Recap: Libby goes to speak to someone to help her get over her fear of flying. Marnie is speaking to her mother again, and Libby dreads when the girls will go back to their family.

“My mother wants to speak to you, Tante,” Marnie said.

I took the phone from her.

“How are you?” I asked. “Yes, baruch Hashem, the girls are doing well. My grandmother is here, and they love visiting with her. Of course, my husband will be sure they stay right with him in Manhattan. Thank you. Yes, you, too. K’sivah v’chasimah tovah.”

As I hung up, I felt a wave of dizziness. It was so hard to reconcile with the fact that one day the girls were going back to their mother.

“You okay, Tante?” Marnie asked when I had reappeared. “I’m fine. Thank you.”

I’d felt this way this morning. I must be fighting a stomach bug or maybe it was nerves about everyone flying.

That night, I helped the girls finish packing. Avi was taking them in a cab since the flight was very early and Grandma needed me to drive her to the doctor’s appointment tomorrow.

I kissed the girls goodnight and tiptoed out of the room.

We watched them disappear into the airport. Avi and the two girls turned back and waved to me and Grandma.

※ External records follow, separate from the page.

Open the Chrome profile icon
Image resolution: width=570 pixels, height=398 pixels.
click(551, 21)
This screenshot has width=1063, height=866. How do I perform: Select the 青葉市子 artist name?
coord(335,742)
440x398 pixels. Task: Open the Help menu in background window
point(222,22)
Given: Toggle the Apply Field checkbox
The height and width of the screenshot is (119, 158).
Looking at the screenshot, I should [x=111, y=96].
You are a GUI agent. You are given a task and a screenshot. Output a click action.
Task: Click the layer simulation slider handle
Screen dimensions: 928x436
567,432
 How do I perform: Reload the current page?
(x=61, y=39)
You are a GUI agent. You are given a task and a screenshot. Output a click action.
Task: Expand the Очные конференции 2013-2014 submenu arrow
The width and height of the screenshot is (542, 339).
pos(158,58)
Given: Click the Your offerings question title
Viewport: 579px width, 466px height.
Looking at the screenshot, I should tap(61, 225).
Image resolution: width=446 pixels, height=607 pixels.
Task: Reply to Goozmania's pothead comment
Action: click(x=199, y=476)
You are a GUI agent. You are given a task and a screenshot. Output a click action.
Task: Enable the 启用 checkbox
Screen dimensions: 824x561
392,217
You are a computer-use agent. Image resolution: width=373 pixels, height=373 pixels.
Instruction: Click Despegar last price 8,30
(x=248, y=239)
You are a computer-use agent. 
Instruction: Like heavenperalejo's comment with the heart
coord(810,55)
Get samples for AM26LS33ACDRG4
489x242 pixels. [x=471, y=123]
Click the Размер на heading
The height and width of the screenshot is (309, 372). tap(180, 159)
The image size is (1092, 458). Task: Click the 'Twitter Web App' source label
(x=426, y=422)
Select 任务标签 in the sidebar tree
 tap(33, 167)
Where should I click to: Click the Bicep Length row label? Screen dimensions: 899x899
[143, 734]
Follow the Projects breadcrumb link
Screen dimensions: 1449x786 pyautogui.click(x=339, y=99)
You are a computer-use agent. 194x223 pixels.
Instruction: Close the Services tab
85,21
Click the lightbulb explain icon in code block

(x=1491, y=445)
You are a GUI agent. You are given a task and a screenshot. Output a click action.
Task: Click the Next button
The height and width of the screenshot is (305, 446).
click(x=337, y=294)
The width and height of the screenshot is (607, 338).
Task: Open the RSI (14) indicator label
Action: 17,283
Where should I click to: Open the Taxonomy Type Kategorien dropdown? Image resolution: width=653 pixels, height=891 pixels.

My stomach clenched when I thought about getting onto one of those airplanes. I gazed out the window at one that was taking off.

Grandma motioned to me. “We better get to the doctor, dear.”

We headed out of the airport, and I drove Grandma to the eye doctor. “You can go home, and I’ll call you when the operation is over,” she said.

“No, I’ll stay in the office. I have my T’hilim.”

“Thank you, Libby, for doing this.”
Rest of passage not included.